::: PAGE TEXT :::

Researchers have recorded up-close footage of a single DNA molecule replicates itself.
New footage showing DNA Replication is raising questions about how we have always assumed the process works.
The real-time footage shows this fundamental part of life involves an unexpected amount of ‘randomness’ and means we might need a major rethink on how genetic replication occurs.
It’s a real paradigm shift, and undermines a great deal of what’s in the textbooks […] It’s a different way of thinking about replication that raises new questions Stephen Kowalczykowski, Professor in microbiology and molecular genetics at the University of California, Davis
How We Thought DNA Replication Worked
Up to now, we always believed replication was driven by a three step process.
First, helicase (an enzyme) unwinds then unzips the double helix into two single strands. Next primase then attaches a ‘primer’ to each of these unravelled strands. Then finally, DNA polymerase attaches to the primer, adding an additional bases to form a whole new double helix.
Because these double helices form around two strands running in opposite directions – we have always assumed one is a ‘leading strand’ (which winds around first) and the other is the ‘lagging strand’ (which follows this leader).
We know that the final result should be an exact match to what was on the original DNA. Up to now it was assumed that these two strands coordinate with each other throughout the replication process (otherwise if one would get ahead of the other, during the unravelling, mutations might occur).
Thinking DNA Replication
The problem is that the team’s new footage show that there’s no coordination at play here at all.
The footage shows each strand acting independently of the other but still results in a perfect duplicate each time.

::: DATASET CONTENT :::

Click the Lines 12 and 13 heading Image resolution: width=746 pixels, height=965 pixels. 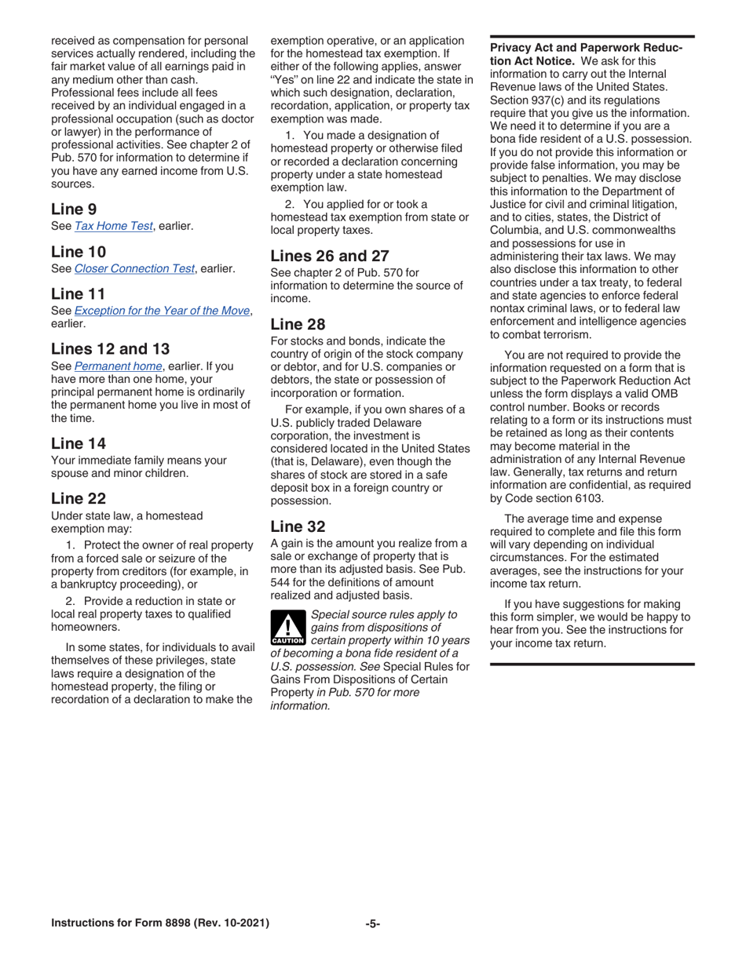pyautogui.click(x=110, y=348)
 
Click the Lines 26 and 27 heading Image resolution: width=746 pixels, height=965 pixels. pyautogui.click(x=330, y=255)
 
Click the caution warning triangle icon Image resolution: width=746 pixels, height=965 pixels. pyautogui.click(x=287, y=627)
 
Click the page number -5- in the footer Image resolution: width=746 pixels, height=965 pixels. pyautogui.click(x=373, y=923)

:::

→ EXERCISE 1
For each statement, say yes or no according to the DNA replication text, and quote the words that decide it. (a) Helicase splits the double helix into two single strands. (b) The new footage shows the two strands coordinating with each other throughout replication. (c) The strands acting independently still produce a perfect duplicate each time.
→ EXERCISE 2
In the DNA replication text, what does primase attach to each unraveled strand?
Work from the DNA replication text alone.

→ TASK SOLUTION 1
(a) Yes: "helicase (an enzyme) unwinds then unzips the double helix into two single strands"
(b) No: "the team’s new footage show that there’s no coordination at play here at all"
(c) Yes: "still results in a perfect duplicate each time"

→ TASK SOLUTION 2
It attaches a ‘primer’ to each unraveled strand.